How to use Vitis Accelerated Functions

Introduction

AMD offers a wide variety of libraries named as Vitis™ Accelerated Libraries which offers out-of-the-box acceleration for many applications. These libraries are pre optimized and open-source which are offered with Vitis™ Unified Software Platform. The functions in the libraries include:

  • Common Vitis accelerated-libraries for Math, Statistics, Linear Algebra, and DSP offer a set of core functionality for a wide range of diverse applications.

  • Domain-specific Vitis accelerated libraries offer out-of-the-box acceleration for workloads like Vision and Image Processing, Quantitative Finance, Database, and Data Analytics, Data Compression and more.


These examples here will showcase how you can utilize a wide variety of pre-optimized / accelerated functions from Vitis™ Accelerated Libraries on FPGA with ROS2 using KRS.

Using Vitis Vision Library Functions

The Vitis Vision library is a set of 90+ kernels, optimized for AMD™ FPGAs, AI Engine™, and SoCs, based on the OpenCV computer vision library. See here for more details. In KRS examples we will showcase how to integrate few of the functions and based on same workflow you can try to use any of the functions from the library based on your needs.

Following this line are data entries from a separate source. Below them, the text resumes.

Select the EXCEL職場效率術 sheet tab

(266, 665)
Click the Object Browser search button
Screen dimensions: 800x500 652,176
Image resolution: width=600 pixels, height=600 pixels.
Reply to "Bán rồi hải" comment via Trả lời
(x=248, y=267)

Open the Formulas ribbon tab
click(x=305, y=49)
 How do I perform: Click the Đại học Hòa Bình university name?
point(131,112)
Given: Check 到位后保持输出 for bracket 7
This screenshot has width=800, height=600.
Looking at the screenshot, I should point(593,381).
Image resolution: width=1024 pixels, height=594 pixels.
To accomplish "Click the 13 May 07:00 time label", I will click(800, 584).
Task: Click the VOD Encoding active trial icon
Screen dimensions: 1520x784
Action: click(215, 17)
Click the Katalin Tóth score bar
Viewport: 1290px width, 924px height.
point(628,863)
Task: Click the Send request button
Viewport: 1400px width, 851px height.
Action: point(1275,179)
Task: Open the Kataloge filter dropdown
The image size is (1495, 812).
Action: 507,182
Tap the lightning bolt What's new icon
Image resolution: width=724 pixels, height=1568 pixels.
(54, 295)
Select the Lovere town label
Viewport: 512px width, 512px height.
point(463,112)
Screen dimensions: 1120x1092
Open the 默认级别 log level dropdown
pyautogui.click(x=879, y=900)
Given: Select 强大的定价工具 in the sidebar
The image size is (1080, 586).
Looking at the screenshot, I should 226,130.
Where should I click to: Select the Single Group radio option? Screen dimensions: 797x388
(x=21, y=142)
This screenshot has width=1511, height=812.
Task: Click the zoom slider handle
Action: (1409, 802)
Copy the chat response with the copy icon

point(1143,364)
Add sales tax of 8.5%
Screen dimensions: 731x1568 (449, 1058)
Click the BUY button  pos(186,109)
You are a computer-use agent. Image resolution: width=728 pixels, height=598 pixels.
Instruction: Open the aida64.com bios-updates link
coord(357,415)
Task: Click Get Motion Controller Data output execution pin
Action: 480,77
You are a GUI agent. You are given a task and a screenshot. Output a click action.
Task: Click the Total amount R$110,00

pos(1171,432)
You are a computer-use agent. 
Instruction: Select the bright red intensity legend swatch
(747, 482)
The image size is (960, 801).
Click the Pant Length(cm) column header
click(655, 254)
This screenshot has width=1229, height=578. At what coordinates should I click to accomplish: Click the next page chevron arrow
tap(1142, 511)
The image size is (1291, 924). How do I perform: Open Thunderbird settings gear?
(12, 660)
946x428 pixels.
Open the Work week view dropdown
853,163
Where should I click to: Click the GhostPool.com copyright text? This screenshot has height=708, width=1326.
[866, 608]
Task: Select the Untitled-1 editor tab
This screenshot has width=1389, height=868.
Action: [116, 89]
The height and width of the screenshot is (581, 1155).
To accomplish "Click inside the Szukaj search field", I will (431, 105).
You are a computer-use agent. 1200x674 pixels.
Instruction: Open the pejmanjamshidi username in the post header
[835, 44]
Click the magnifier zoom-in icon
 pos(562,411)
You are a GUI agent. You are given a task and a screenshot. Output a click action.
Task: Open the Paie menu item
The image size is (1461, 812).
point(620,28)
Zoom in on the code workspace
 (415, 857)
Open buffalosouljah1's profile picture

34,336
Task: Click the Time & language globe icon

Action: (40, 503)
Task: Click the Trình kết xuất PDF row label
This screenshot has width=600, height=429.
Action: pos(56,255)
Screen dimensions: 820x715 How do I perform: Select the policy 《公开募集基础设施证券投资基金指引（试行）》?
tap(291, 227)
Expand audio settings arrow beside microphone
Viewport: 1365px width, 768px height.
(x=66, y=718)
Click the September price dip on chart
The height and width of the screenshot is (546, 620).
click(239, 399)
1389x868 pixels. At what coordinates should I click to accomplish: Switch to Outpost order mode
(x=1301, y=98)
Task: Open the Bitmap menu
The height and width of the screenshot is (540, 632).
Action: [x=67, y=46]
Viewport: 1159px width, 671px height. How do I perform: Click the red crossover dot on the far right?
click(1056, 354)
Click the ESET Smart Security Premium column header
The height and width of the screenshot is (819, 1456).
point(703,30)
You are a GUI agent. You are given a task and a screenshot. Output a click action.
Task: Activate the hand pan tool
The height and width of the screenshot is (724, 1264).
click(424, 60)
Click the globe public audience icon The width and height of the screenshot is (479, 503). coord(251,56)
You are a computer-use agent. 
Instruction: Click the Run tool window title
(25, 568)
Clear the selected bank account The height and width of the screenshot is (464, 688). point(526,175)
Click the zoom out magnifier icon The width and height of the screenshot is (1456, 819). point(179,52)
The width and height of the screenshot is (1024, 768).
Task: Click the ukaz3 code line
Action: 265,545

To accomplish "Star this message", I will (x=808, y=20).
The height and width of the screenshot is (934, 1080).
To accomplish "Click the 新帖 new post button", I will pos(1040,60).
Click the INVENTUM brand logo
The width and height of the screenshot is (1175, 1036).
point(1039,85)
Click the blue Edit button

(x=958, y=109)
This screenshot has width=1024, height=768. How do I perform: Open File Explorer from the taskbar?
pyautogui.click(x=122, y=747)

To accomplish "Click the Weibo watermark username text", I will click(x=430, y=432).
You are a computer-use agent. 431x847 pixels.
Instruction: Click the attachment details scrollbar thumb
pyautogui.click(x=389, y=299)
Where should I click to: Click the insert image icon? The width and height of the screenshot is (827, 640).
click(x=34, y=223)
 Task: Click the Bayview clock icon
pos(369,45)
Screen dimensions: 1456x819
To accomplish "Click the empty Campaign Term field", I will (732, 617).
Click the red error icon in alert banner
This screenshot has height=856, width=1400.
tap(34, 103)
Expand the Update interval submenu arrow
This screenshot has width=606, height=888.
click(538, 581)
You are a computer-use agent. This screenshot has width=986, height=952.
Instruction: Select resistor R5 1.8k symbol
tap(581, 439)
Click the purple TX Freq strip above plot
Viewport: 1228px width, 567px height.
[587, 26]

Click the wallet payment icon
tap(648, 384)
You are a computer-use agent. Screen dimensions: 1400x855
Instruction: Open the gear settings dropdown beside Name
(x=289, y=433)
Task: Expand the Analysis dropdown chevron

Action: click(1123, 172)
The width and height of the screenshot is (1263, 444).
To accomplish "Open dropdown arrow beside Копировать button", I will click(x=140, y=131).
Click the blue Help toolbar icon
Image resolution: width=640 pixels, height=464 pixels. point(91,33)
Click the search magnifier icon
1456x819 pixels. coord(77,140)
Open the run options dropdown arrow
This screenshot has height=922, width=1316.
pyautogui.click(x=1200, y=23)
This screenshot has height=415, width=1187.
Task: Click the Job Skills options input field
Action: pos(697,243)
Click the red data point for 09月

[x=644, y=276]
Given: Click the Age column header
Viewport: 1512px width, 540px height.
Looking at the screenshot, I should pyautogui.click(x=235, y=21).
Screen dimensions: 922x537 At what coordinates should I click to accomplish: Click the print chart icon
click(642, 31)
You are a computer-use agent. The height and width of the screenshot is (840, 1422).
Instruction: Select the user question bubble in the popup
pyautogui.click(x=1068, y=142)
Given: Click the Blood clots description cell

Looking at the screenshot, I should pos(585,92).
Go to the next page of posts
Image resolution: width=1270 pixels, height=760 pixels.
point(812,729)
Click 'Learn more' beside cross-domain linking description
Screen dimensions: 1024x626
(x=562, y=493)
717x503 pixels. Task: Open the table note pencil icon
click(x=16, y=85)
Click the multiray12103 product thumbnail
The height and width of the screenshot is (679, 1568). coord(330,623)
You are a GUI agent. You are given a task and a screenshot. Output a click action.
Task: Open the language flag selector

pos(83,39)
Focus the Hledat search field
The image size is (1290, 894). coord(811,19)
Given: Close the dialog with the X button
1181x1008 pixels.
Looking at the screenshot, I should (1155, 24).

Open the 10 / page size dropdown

Understand the Vitis Vision Library structure

The implementation of Vitis Vision functions is organized in three levels:

  • Level 1: Here the APIs are presented as HLS C++ classes and functions. These APIs mostly match their OpenCV counterparts. Level 1 functions and API are included by default in “vitis_common” package here.

  • Level 2: This contains the OpenCL/XRT host-callable kernels and engines for various Vitis Vision functions. These functions are important, to understand how to call accelerated functions from host code. We will dive deeper in this later.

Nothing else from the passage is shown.